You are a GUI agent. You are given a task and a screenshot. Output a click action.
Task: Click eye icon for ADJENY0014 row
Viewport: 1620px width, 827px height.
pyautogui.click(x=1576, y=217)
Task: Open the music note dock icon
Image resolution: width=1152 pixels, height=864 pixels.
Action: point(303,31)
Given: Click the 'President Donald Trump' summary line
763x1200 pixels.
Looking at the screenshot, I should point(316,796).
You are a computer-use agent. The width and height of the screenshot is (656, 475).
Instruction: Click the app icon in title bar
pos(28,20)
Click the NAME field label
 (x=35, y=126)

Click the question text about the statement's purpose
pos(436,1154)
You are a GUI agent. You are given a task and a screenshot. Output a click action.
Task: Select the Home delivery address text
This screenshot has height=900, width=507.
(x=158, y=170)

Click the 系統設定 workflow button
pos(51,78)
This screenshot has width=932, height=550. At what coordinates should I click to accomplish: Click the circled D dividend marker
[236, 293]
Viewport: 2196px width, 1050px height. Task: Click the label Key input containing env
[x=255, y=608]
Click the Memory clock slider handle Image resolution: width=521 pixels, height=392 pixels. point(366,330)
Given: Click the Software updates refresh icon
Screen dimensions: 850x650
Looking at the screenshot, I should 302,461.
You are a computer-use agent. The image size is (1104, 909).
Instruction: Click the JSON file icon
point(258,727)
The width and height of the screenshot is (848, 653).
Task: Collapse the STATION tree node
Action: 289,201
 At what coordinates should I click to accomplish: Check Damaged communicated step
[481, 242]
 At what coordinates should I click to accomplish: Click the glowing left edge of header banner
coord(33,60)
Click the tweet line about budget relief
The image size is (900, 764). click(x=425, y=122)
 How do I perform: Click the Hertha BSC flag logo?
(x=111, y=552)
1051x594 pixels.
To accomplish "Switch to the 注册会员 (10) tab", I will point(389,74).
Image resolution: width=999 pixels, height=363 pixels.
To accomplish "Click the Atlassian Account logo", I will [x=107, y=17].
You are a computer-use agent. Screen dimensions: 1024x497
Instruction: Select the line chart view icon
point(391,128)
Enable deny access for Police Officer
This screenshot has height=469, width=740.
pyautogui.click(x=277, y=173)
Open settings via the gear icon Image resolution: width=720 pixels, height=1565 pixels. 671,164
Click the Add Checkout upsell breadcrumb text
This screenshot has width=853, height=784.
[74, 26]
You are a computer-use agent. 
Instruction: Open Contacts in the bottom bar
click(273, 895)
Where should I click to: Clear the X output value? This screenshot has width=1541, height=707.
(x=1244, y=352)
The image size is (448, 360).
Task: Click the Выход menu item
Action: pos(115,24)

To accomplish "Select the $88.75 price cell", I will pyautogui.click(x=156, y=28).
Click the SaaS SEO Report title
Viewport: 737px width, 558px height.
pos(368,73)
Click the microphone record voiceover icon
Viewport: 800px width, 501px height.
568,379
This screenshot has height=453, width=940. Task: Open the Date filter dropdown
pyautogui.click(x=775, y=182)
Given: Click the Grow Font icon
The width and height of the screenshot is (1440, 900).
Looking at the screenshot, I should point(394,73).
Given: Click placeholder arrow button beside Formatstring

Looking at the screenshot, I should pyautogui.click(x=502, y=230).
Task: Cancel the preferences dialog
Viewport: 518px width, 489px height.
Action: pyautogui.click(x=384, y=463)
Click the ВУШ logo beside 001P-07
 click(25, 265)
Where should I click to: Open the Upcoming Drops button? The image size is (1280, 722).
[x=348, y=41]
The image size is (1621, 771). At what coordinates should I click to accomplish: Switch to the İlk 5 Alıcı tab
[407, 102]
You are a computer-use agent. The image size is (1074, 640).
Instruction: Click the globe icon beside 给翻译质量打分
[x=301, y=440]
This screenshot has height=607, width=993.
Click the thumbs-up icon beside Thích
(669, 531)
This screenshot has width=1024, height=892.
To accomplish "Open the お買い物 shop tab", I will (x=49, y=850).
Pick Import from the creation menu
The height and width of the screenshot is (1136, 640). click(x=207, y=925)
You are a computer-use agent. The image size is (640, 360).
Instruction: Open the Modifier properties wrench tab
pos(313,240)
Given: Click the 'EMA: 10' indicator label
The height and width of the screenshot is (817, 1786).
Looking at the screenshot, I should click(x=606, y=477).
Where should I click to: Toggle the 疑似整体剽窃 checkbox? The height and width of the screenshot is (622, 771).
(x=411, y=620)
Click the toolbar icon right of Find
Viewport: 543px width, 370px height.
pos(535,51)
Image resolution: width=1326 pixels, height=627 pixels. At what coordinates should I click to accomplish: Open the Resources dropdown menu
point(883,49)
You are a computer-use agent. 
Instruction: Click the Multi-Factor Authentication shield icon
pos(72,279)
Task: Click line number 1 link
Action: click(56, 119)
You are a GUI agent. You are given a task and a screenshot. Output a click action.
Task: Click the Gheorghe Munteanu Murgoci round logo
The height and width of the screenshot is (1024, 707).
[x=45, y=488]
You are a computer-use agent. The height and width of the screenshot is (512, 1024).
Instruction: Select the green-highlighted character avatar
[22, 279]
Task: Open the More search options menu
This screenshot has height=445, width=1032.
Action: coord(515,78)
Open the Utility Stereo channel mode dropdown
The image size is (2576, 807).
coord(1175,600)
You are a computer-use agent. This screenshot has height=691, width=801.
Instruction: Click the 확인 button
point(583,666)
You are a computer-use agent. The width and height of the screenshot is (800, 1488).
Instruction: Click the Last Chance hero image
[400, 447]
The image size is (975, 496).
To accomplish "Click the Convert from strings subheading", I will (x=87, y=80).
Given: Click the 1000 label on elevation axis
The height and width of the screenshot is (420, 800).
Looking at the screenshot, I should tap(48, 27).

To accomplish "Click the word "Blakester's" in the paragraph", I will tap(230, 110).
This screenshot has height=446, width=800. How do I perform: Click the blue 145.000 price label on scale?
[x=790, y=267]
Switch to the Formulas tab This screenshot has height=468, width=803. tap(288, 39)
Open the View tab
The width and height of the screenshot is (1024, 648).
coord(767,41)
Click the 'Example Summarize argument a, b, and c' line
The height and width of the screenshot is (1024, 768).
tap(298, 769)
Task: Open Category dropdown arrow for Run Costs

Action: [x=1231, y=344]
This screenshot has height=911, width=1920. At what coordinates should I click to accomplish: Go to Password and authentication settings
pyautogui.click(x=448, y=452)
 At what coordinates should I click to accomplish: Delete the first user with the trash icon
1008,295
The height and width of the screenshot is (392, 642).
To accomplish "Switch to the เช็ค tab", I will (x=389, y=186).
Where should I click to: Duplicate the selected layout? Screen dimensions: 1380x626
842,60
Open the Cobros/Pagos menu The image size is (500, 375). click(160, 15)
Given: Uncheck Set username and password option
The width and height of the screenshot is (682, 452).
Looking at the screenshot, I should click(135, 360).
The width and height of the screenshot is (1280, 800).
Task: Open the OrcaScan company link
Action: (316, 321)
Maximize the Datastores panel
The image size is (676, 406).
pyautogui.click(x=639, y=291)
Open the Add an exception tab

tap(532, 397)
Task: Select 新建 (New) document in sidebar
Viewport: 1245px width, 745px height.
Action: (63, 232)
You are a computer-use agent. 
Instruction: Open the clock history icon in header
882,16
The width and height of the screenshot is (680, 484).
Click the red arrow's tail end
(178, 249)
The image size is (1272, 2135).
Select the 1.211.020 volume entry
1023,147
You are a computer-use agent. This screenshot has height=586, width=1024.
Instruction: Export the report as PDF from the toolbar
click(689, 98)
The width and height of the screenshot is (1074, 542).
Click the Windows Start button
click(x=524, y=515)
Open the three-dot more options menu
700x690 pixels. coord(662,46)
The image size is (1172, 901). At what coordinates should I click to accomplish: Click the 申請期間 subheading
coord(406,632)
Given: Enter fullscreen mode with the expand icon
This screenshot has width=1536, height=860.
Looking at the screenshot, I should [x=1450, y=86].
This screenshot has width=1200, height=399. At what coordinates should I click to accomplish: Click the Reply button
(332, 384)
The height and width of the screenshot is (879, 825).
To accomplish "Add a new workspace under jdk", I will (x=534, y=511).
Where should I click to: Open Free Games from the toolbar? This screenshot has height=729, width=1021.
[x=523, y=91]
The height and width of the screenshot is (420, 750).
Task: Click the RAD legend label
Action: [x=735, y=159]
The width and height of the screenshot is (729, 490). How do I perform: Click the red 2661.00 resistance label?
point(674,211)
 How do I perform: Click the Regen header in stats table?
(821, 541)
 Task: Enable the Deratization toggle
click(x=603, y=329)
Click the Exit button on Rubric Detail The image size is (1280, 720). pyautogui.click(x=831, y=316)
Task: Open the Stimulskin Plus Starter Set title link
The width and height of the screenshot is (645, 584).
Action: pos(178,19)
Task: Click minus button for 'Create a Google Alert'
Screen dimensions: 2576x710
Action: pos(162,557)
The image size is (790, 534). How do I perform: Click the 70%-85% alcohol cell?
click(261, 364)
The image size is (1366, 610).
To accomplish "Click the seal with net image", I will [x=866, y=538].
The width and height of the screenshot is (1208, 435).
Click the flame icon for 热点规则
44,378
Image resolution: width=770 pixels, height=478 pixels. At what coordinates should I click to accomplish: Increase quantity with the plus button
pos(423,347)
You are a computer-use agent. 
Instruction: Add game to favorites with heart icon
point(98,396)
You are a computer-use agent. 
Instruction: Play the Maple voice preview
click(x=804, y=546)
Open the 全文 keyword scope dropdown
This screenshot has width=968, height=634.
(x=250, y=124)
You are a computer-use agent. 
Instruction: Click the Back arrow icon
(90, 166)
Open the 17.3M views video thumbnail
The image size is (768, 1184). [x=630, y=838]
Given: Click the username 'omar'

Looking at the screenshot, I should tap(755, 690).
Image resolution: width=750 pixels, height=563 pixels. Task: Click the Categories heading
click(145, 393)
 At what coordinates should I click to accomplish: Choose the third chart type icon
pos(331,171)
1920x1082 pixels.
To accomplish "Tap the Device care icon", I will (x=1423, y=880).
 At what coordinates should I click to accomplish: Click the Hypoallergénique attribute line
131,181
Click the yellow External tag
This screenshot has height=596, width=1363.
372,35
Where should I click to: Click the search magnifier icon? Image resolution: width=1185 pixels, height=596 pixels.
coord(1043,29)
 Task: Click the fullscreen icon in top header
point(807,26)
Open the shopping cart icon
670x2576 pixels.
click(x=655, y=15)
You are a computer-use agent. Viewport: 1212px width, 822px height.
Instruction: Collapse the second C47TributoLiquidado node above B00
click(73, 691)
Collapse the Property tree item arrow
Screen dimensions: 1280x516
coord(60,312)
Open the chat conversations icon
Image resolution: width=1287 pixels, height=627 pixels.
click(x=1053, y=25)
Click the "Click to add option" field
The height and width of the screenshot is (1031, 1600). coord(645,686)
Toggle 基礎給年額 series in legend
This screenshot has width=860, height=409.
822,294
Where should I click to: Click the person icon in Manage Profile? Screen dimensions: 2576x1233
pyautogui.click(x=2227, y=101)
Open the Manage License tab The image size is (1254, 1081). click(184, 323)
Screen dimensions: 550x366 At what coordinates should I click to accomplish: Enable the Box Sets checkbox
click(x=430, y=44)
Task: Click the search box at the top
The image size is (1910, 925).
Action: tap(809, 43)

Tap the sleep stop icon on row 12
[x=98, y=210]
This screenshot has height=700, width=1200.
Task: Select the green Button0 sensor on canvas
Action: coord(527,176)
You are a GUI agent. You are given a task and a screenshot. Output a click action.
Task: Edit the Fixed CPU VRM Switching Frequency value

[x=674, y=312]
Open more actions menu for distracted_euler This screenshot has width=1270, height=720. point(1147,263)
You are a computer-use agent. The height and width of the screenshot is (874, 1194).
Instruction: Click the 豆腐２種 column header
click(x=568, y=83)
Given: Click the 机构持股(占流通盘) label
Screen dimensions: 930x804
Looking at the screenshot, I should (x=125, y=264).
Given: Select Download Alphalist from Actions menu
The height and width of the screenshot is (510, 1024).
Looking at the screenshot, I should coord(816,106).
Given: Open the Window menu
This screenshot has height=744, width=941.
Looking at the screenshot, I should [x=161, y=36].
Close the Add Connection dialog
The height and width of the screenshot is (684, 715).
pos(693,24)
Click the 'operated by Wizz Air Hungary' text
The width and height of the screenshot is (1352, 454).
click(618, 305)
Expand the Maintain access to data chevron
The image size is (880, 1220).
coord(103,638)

--

WHAT TO PRODUCE -> Please tally every line of the entries that holds "will" and answer with that figure alone.

SOLUTION TO THE PROBLEM -> 10